5:57 — I call Audrey to set the table. She negotiates this. She will set the table but she will not be in charge of the forks because last time James "breathed on a fork" and she had to get a new one. I say fine, just plates. She goes.
5:58 — Pasta is done. I pull it with tongs directly from the water into the garlic oil pan — don't drain it, drag it, bringing along some water with it. Toss in the pan for thirty seconds, letting the pasta absorb the oil and the water emulsify into something that looks like a sauce. Parmesan grated over the top. Another ladle of pasta water, another toss.
5:59 — I put Audrey's portion in a bowl before adding parmesan, because parmesan is "too strong" and she wants it separate so she can add it herself in a specific quantity that she controls. This is fine. I add extra to mine.
6:00 — James returns. He has his pants but they are on backwards. I make the executive decision that this is acceptable.

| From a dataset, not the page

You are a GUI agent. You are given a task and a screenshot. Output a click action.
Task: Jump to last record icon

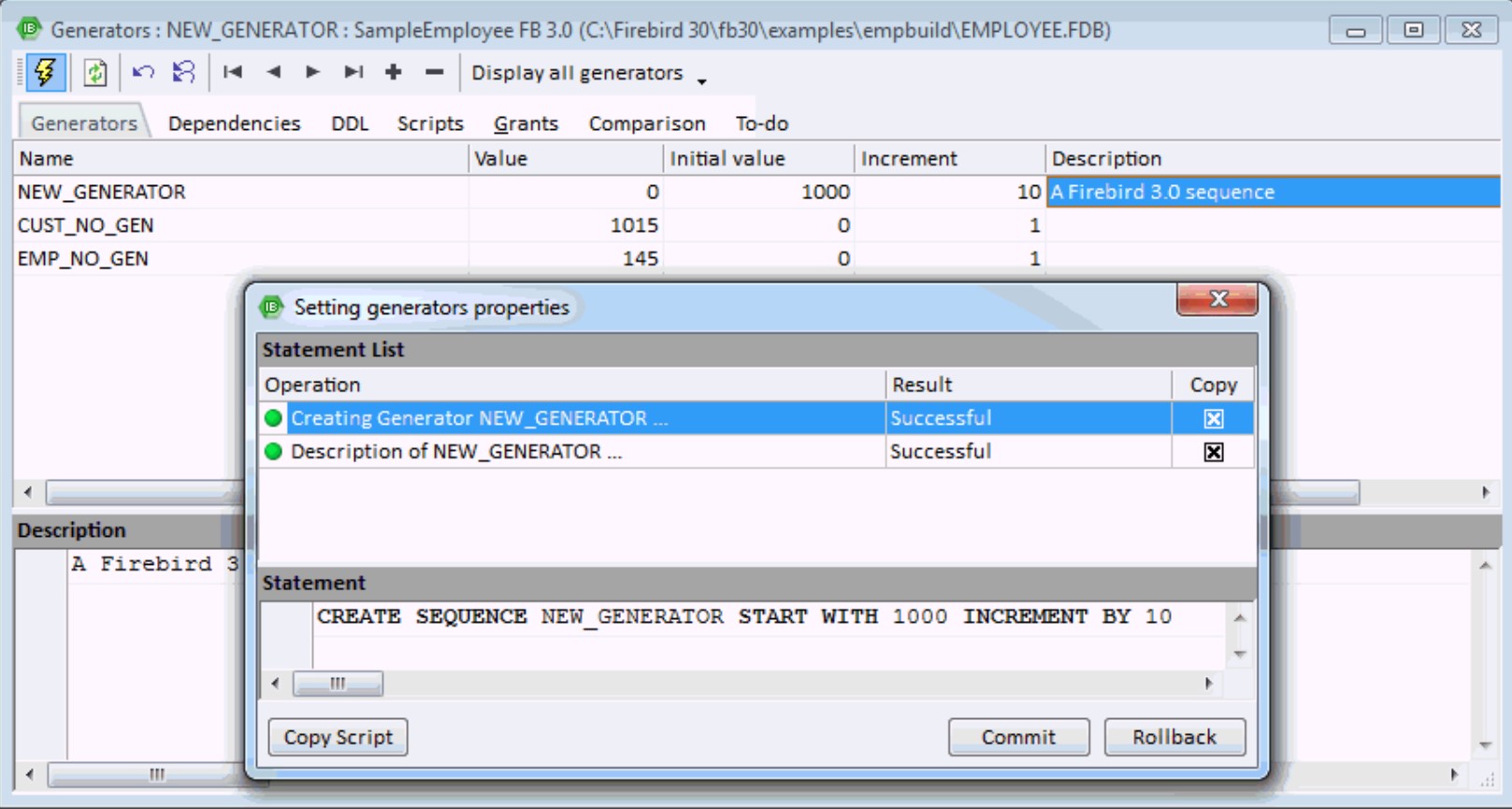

6:01 — Sam closes her laptop. "That smells amazing." It smells like garlic and pasta and good olive oil. It does smell amazing. This is the best part of the garlic oil pasta — it's the simplest thing and it smells like you've been cooking for an hour.
6:03 — Everyone is eating. Audrey is adding parmesan in calculated increments. James is twirling spaghetti with his fork in a technique that results in a fist-sized ball he then consumes in one attempt. Sam is eating hers with the focus of someone who was hungrier than they'd mentioned.
One pound of pasta: $1.50. Olive oil and garlic: call it $0.50. Parmesan: $0.60 worth. That's $2.60 for four people. $0.65 per serving. One pot, one pan, twenty-one minutes door to table.
I didn't plan this. I walked in the door and saw water and pasta and garlic and I made the thing that takes exactly as long as the water takes to boil. The whole timing is built in — you can't rush it, but you can't be late either. You put the water on first and everything else happens in the time it takes to boil.
Audrey asked for seconds. James fell asleep in his chair before finishing, which happens sometimes and means nothing about the food. Sam said "good call on the pasta."
6:03. Keys in the door at 5:42. Twenty-one minutes.